*** Opening DATA TO USE ***

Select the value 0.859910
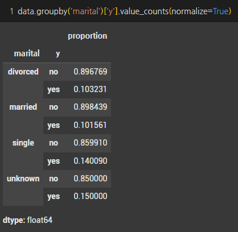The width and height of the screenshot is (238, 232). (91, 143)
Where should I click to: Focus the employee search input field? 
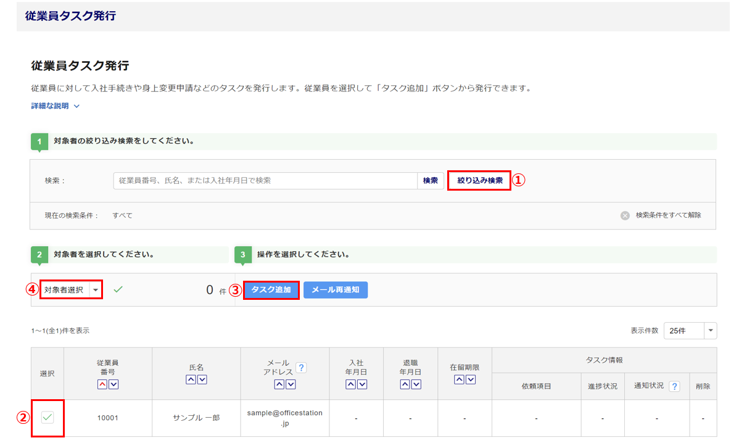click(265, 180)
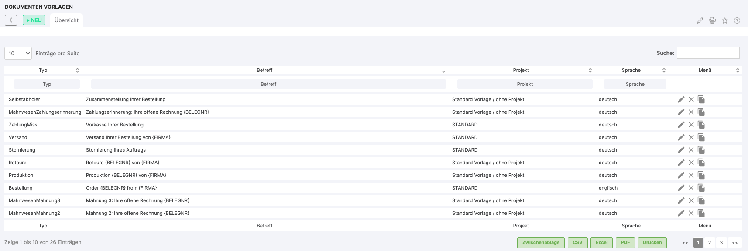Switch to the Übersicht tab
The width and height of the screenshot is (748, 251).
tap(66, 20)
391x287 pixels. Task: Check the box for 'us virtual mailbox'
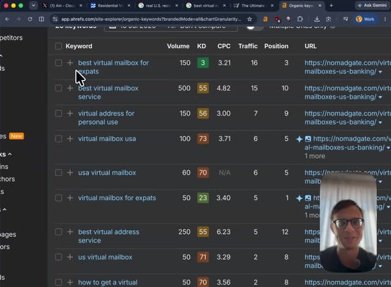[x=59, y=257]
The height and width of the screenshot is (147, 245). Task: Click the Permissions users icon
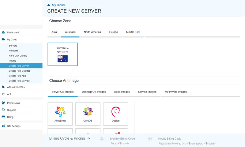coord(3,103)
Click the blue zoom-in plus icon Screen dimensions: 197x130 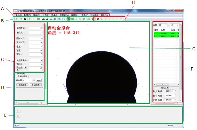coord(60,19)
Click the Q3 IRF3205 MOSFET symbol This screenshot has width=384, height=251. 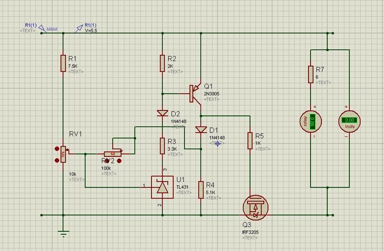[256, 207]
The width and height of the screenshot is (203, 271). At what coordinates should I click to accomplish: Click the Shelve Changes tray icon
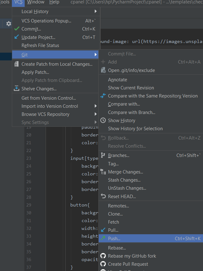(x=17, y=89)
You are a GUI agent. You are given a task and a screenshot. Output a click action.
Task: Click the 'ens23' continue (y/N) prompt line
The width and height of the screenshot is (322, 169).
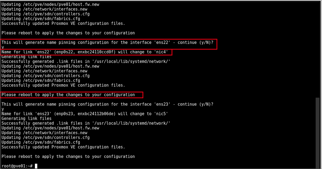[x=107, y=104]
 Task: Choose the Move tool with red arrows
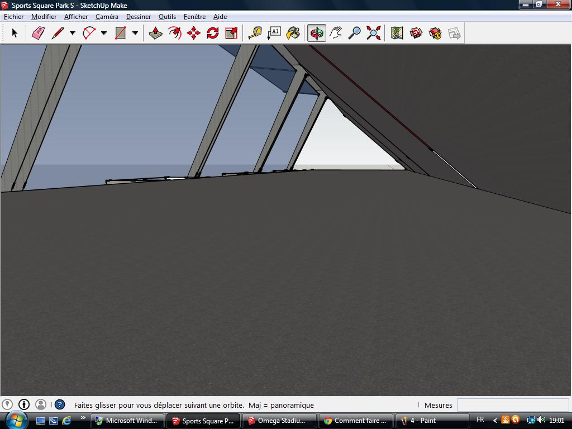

*** Closing DATA TO USE ***

WHAT THE TASK ASKS
Leaving pictures out, output the lines of the data above from the one with "The width and height of the screenshot is (203, 271)." through the one with "Task: Click the 'ens23'", word for word.

RESPONSE TO THIS EXERCISE
The width and height of the screenshot is (203, 271). At what coordinates should I click to accomplish: Click the Shelve Changes tray icon
(x=17, y=89)
You are a GUI agent. You are given a task and a screenshot. Output a click action.
Task: Click the 'ens23' continue (y/N) prompt line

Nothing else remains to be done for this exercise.